What are Microglia and their immune functions in the brain? Microglia are immune system cells that originate in bone marrow and migrate from blood to the brain acting as the first and main form of active immune defense in the central nervous system (CNS). They defend the brain and spinal cord, constantly excavating the CNS and attacking and engulfing infectious agents. In this process they release pro-inflammatory cytokines that can lead to inflammation of the brain and death of neurons. Their normal activity is the repair of damage caused by foreign insult (traumatic brain injury, toxins, microorganisms, viruses).  However, in the disease states associated with activation of the microglia they release cytokines, chemokines, hydrogen peroxide and nitrous oxide (latter two cause free radical formation).  The cytokines and chemokines attract lymphocytes, neutrophils and macrophages from the blood into the brain or spinal cord. In the activated state these compounds cause destruction of myelin and death of neurons.  I will only cover some of the disease states.  All the reader needs to perform is to enter entrez pubmed and search the National Library of Medicine.  

Macrophages, Cytokines and Chemokines in CNS Regulation and Pathology

Block ML, Calderon-Garciduenas L. 2009. Air pollution: Mechanisms of neuroinflammation and CNS Disease. Trends Neurosci 32:506-16.

D’Mello C, Le T, Swain MG. 2009. Cerebral microglia recruit monocytes into the brain in response to tumor necrosis factor α signaling during peripheral organ inflammation. Neurobiol Dis 29:2089-2102.

Laskin DL. 2009. Macrophages and inflammatory mediators in chemical toxicity: A battle of forces. Chem Res Toxicol 22:1376-85.

Neumann H, Kotter MR, Franklin RJM. 2009. Debris clearance by microglia: an essential link between degeneration and regeneration. Brain 132:288-295.

Cunningham C, Campion S, Lunnon K, Murray CL, et al. 2009. Systemic inflammation induces acute behavior and cognitive changes and accelerates neurodegenerative disease. Biol Psychiatry 65:304-12.

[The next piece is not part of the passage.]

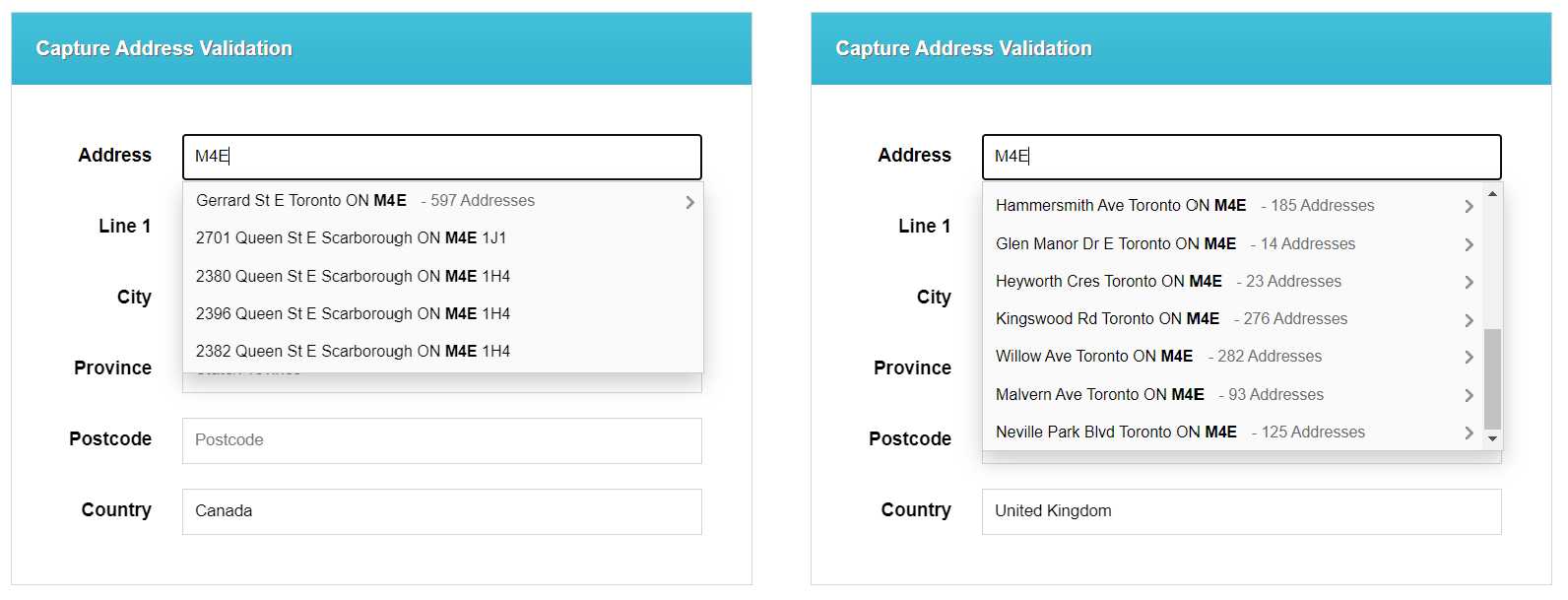Click scrollbar down arrow in suggestion list
The height and width of the screenshot is (600, 1568).
click(1492, 438)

Miller AH, Maletic V, Raison CL. 2008. Inflammation and its discontents: The role of cytokines in the pathophysiology of major depression. Biol Psychiatry 65:732-41.

De Hass AH, van Weering HRJ, de Jong EK, Boddeke HWGM, Biber KPH. 2007 Neuronal chemokines: Versatile messengers in central nervous system interaction. Mol Neurobiol 36:137-52.

Abbadie C, Bhangoo S, De Koninck Y, Malcangio M, Melik-Parsadaniantz S, White FA 2009 Chemokines in pain mechanisms. Bran Res  60:125-34.

Callewaere C, Banisadr B, Rostene W, Melik-Parsadaniantz S 2007 Chemokines and chemokine receptors in the brain: Implication in neuroendocrine regulation. J Mol Endocrinol 38:355-63.

Liu B, Hong JS. 2002. Role of microglia in inflammation-mediated neurodegenerative diseases: Mechanisms and strategies for therapeutic intervention. J Pharmacol Exper Therap 304:1-7.

Alzheimer’s Disease: Alzheimer’s disease is characterized by the deposition of amyloid-β (Aβ) plaques in the brain parenchnyma and neurofibrillary tangles within neurons.  Its neurodegenerative conditons are characterized by chronic neuroinflammation. Currently, questions still arise as whether the inflammation is an underlying cause or a resulting condition of AD.  Nevertheless, it is important to recognize that chronic inflammation is present and therefore the disease is listed in this section of brain function and inflammation.  Contribution to of toxic exposure as either a cause or exacerbation of AD cannot be ruled out.